YOUR OBJECTIVE:
Rewrite everything from the start of the entries down through the line containing "Looking at the screenshot, I should 421,22.", keeping the wording of each entry and increasing every coordinate in the answers by 137. Leave the pictures out of the rewritten version.

(Word and element pointing entries)
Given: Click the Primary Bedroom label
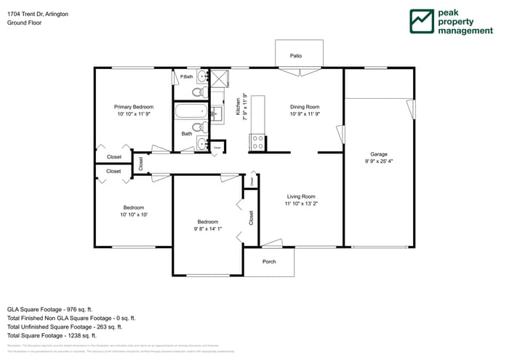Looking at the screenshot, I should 134,107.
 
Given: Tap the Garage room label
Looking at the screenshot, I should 378,154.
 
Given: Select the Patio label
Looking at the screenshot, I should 296,55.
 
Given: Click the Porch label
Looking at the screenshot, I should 269,262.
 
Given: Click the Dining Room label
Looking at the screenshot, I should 305,107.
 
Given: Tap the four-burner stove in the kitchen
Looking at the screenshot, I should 257,143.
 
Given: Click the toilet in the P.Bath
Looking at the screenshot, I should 197,92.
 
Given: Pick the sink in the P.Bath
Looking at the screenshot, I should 201,76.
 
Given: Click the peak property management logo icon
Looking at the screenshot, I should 421,22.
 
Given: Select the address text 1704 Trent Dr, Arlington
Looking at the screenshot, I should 39,14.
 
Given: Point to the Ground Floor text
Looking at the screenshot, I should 24,23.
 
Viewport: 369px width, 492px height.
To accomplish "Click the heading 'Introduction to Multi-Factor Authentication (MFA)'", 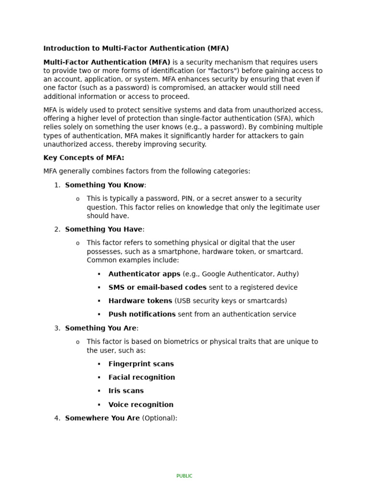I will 136,49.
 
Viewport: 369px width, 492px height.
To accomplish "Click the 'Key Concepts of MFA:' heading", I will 84,158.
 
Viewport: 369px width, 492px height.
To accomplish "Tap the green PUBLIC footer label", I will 184,476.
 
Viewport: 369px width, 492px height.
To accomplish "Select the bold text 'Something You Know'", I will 104,185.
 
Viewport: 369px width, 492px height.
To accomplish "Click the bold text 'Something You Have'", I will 103,229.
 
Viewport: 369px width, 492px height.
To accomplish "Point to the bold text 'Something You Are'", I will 101,328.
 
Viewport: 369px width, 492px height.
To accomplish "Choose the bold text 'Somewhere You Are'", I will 102,418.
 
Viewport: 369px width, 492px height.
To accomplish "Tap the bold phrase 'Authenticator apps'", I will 144,274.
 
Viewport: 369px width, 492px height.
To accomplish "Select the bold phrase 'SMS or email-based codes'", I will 157,287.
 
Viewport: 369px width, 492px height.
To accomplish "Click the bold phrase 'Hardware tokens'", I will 140,301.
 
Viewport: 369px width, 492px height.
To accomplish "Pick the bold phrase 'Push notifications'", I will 142,314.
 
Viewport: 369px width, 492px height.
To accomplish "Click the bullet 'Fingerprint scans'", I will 141,364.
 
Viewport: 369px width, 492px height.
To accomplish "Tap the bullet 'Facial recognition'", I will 141,378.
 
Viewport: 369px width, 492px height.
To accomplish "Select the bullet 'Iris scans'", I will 126,391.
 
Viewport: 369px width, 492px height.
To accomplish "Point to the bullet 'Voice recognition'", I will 141,405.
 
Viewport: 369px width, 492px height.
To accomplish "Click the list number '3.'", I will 57,328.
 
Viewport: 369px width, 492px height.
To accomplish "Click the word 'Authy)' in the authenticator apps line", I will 288,274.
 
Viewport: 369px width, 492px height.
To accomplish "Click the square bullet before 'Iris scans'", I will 99,391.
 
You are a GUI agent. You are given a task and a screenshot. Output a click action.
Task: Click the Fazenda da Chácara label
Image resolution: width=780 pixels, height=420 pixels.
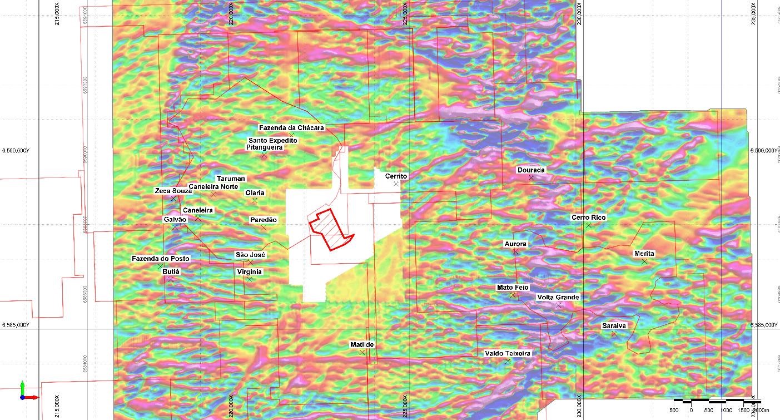(291, 128)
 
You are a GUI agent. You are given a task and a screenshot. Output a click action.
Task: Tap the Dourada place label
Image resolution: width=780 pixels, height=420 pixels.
(531, 170)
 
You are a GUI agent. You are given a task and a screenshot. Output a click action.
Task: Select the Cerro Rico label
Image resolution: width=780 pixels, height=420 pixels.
(589, 218)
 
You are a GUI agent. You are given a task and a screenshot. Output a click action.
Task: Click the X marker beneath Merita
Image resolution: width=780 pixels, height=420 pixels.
(644, 261)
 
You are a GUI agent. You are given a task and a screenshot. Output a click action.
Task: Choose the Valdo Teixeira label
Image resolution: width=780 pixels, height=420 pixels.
(508, 353)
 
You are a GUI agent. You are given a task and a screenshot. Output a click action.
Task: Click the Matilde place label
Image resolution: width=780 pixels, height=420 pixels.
(362, 345)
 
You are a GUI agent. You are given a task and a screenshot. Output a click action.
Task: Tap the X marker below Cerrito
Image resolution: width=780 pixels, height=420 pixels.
(396, 184)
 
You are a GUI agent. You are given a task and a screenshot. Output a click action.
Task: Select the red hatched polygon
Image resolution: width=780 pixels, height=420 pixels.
(331, 230)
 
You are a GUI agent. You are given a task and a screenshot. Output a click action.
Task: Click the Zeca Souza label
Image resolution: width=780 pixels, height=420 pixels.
(173, 191)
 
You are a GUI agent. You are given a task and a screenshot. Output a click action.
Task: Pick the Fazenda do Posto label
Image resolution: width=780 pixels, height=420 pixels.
(160, 259)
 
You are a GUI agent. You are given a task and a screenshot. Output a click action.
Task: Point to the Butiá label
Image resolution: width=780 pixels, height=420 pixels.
(170, 271)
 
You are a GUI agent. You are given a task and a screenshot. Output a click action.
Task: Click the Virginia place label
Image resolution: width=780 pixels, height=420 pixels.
(249, 271)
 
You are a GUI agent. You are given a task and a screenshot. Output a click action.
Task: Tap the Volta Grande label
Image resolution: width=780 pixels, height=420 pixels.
(558, 297)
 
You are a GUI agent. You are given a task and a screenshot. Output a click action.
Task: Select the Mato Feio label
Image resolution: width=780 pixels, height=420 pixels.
(513, 287)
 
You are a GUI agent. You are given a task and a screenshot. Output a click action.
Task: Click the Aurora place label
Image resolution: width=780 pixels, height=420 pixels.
(515, 244)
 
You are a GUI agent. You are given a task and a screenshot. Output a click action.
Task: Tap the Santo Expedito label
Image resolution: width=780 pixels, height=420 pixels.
(273, 141)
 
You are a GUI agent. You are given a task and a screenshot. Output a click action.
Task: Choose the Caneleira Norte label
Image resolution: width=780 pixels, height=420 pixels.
(213, 186)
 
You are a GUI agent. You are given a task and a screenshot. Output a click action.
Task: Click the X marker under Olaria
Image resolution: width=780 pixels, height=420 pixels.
(255, 200)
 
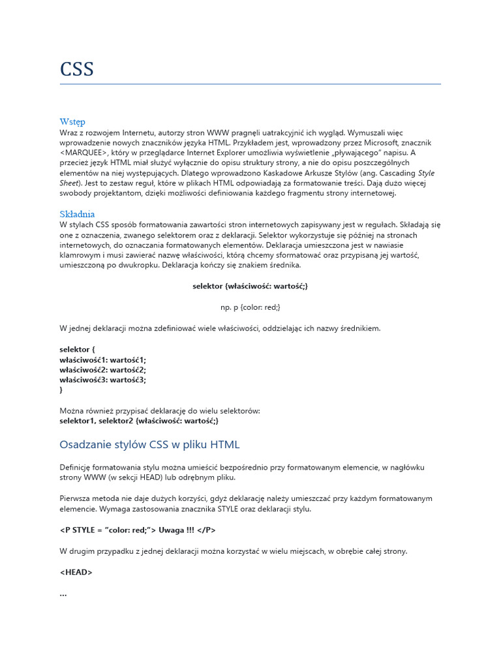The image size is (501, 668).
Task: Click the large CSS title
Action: point(77,69)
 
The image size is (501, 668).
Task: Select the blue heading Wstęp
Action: point(72,121)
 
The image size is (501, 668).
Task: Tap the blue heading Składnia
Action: point(77,214)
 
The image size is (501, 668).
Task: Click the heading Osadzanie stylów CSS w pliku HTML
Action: point(149,445)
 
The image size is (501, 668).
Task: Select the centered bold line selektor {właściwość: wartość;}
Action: point(250,286)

RESPONSE:
Given: Click the Primary Bedroom label
Looking at the screenshot, I should 271,244.
 
Given: Tap the Garage room label
Looking at the screenshot, I should 515,291.
 
Given: Select the Patio label
Looking at the screenshot, I should 433,192.
 
Given: Click the Porch label
Looking at the screenshot, I should 406,399.
 
Given: Click the Dining Room label
Looking at the screenshot, I should 442,244.
 
Given: Tap the four-burner stove in the kitchen
Looking at the screenshot, I should 394,280.
 
Given: Click the toilet in the P.Bath
Looking at the screenshot, I should 334,229.
 
Given: Pick the sink in the P.Bath
Looking at the screenshot, I should 338,213.
 
Given: Click the peak property management logo icon
Looking at the screenshot, I should 558,159.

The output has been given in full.